Oh . Umm.. When did you lay the sod? Do you have access to a sod or grass cutter from a rental place like HomeDepot?

Big Big BIg mistake to lay sod over ANY existing grass. I am sorry to say it but if you can you need to rent a sod cutter take up all the old grass and dead material and lay the existing sod down. Decomposing of the old grass would develop an a slime, which would cause problems; also, the fact that you would have air trapped between the sod and the ground allowing the roots to dry out and die. You have to roll your yard with a large roller you fill with water from HomeDepot or a rental place. This will help eliminate air pockets and have good soil contact. You already have suboptimal growing conditions since your tifway wasnt doing well. You already have a strike against you. 

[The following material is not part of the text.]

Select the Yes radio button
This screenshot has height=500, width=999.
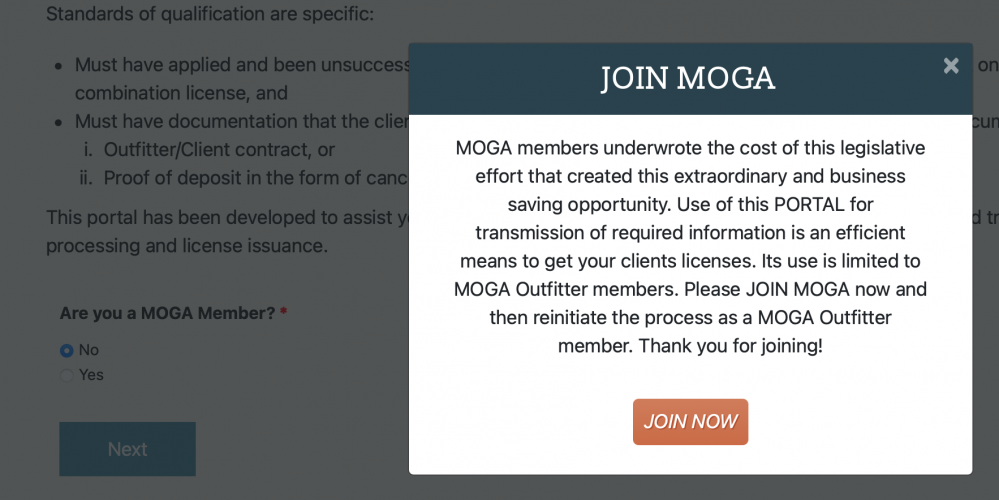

My contractor laid sod over a new consruction house with mainly weeds and within 3 weeks all was dead. When you laid sod in miami did you ever go back and see what the grass looked like in 3 weeks? They actually laid sod without rolling it????We are asking you did you roll it because you can see in between lines of sod that the grass doesnt meet with the next laid piece of sod. 90% of all new lawn visitors to this site start by saying "I am in a new construction home and sod was laid BUt............!!!!!"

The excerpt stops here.